Nearly 400 children a year in the UK will not get the chance to have their first day at school because they die young from heart defects, a charity has warned.
The British Heart Foundation (BHF) said another 4,000 children with birth heart problems will be starting school next week, and many will struggle with the demands of the classroom because of their condition.
The warnings come as the charity launches its ‘Bag it Beat it’ campaign, urging people to donate their old clothes to raise funds for groundbreaking new research into heart problems.
Vicky Harris, 41, whose 10-year-old son Daniel had to undergo surgery after doctors discovered a 10mm hole in his heart, said research was desperately needed to ensure more children live for longer.

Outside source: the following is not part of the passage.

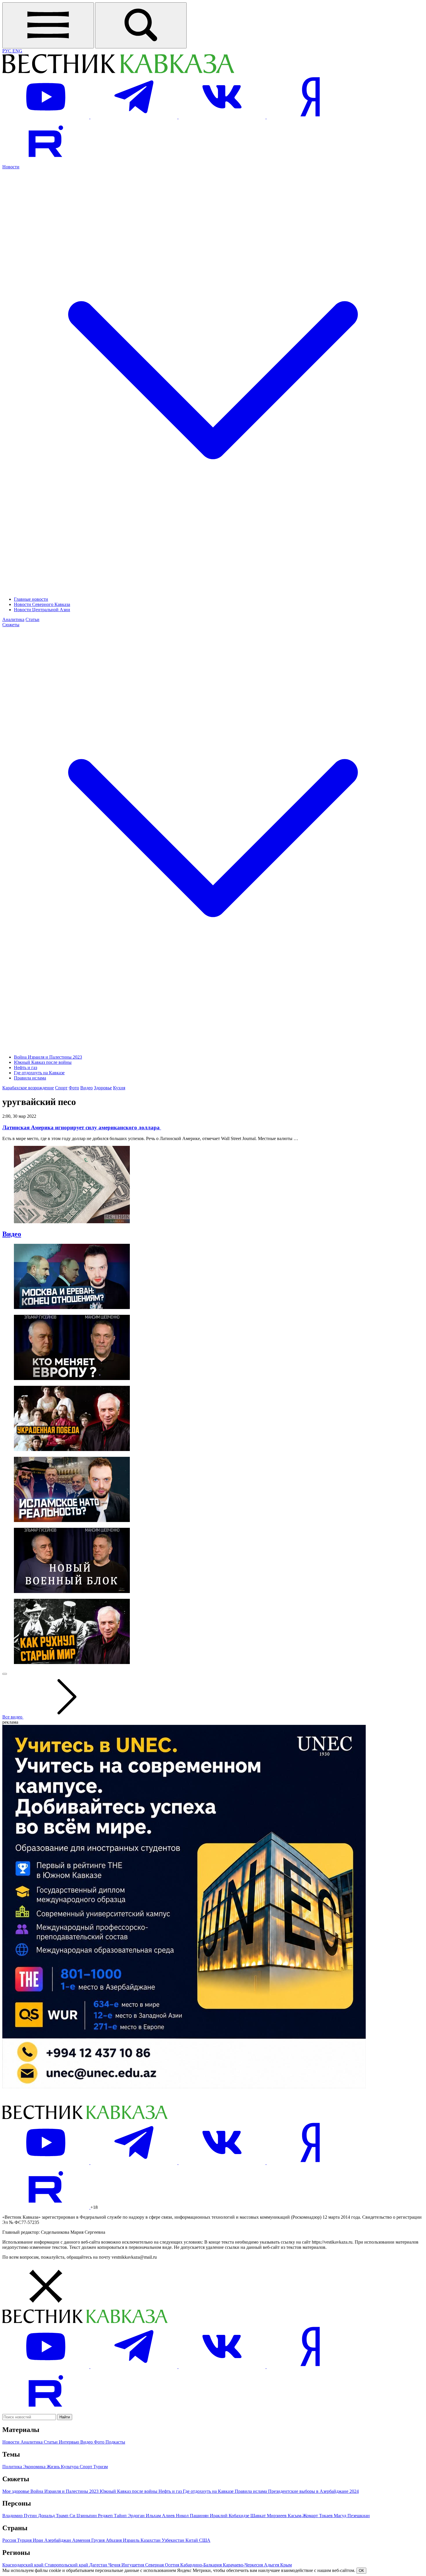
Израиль (132, 2540)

The football-mad youngster was diagnosed with a small hole in his heart when he was three years old, but this healed and his parents thought he was out of danger.
But Mrs Harris, a mother-of-two, said she and her husband Ray were terrified when doctors spotted a far bigger hole during a routine scan last July, and said their eldest son’s life expectancy would be cut in half unless he had open-heart surgery.
Daniel underwent open-heart surgery which went well, and the young Crystal Palace fan was out of hospital in four days, returned to school in six weeks, and back playing his beloved football with his friends in three months.
Mrs Harris said: “Daniel was so brave. I was crying and worried, but he just took it in his stride. We were so proud of him. And he recovered so quickly.
“But not all children get to have their first special day at school. The British Heart Foundation is so well known for supporting older people, but it is so important they get funding for research into how to do open heart surgery safely on children.”